That’s timing, folks. That’s momentum. Morikawa just broke through after 45 tournaments without a win. Do you know what that does to a player’s confidence? I’ve watched it transform guys. The rust is off, the swing thoughts have quieted down, and he’s heading into the year’s first major with tangible evidence that he can still get it done at the highest level.
What the Favorites Are Actually Telling Us
2026 Masters Favorites (via FanDuel)
- Scottie Scheffler: +480
- Rory McIlroy: +1000
- Ludvig Aberg: +1100
- Jon Rahm: +1300
- Xander Schauffele: +1600
- Bryson DeChambeau: +1600
Scottie Scheffler at +480 makes all the sense in the world—the man is playing golf from another planet right now.
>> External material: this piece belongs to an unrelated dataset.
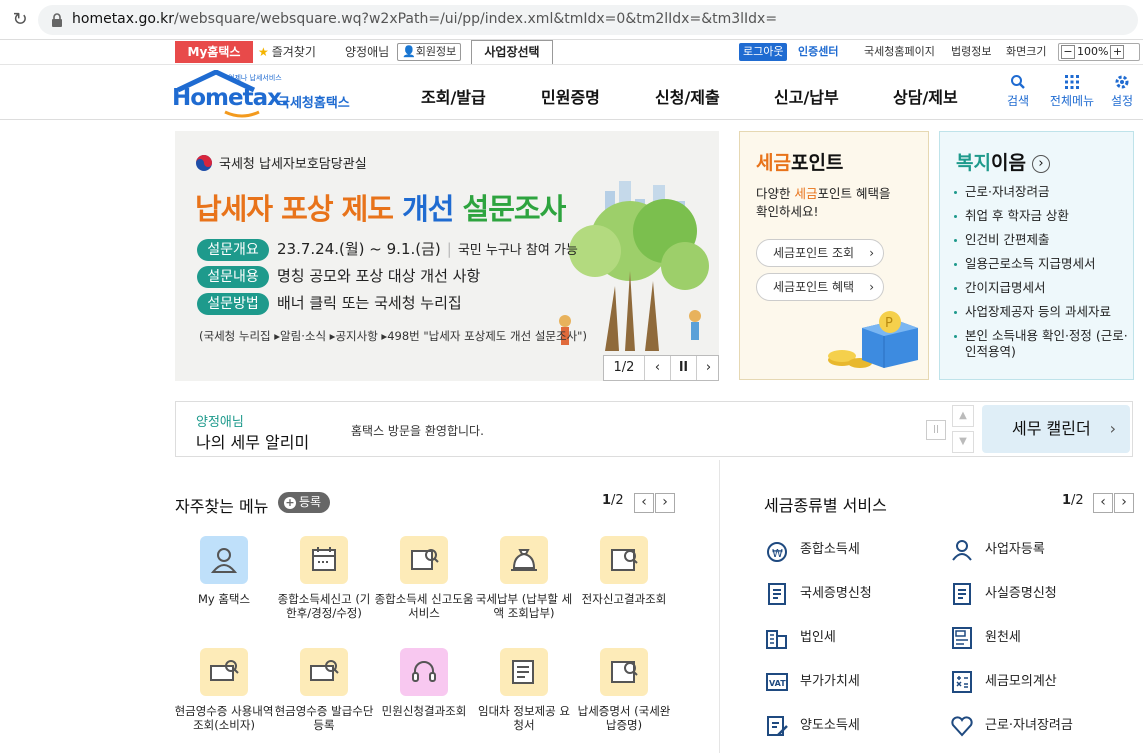 The width and height of the screenshot is (1143, 753). What do you see at coordinates (294, 52) in the screenshot?
I see `favorites-tab: ★ 즐겨찾기` at bounding box center [294, 52].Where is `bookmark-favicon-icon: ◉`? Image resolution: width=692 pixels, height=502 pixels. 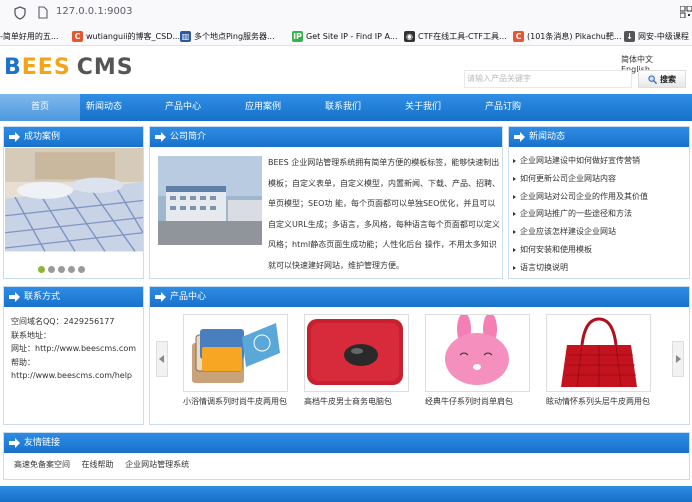 bookmark-favicon-icon: ◉ is located at coordinates (410, 36).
McIlroy at +1000 is fair; he’s always in the mix at the majors. But I keep coming back to that Schauffele number and wondering if the market hasn’t fully processed what a 76th ranking in putting actually means at Augusta.
The Bigger Picture
What strikes me most about this setup is what it says about the modern tour. We’ve got Schauffele and Morikawa both chasing their third major—their shot at career grand slams. We’ve got Scheffler playing like he’s on a video game difficulty setting. And we’ve got Brooks Koepka lurking at +4000, another guy who could complete the slam with a green jacket.
In my thirty-five years, I’ve learned that the Masters almost always delivers narrative. But this year, I think the narrative might be about who doesn’t win as much as who does.
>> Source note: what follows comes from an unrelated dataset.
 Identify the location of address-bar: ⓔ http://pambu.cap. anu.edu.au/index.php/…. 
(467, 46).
If you’re looking for value, if you’re thinking beyond the obvious favorites, Morikawa’s combination of Augusta consistency, recent momentum, and a generous longshot price makes too much sense to ignore. The algorithm apparently agrees.
Augusta’s waiting. And I have a feeling we’re about to be reminded that sometimes the guy who quietly keeps showing up plays better golf than the guy carrying all the expectations.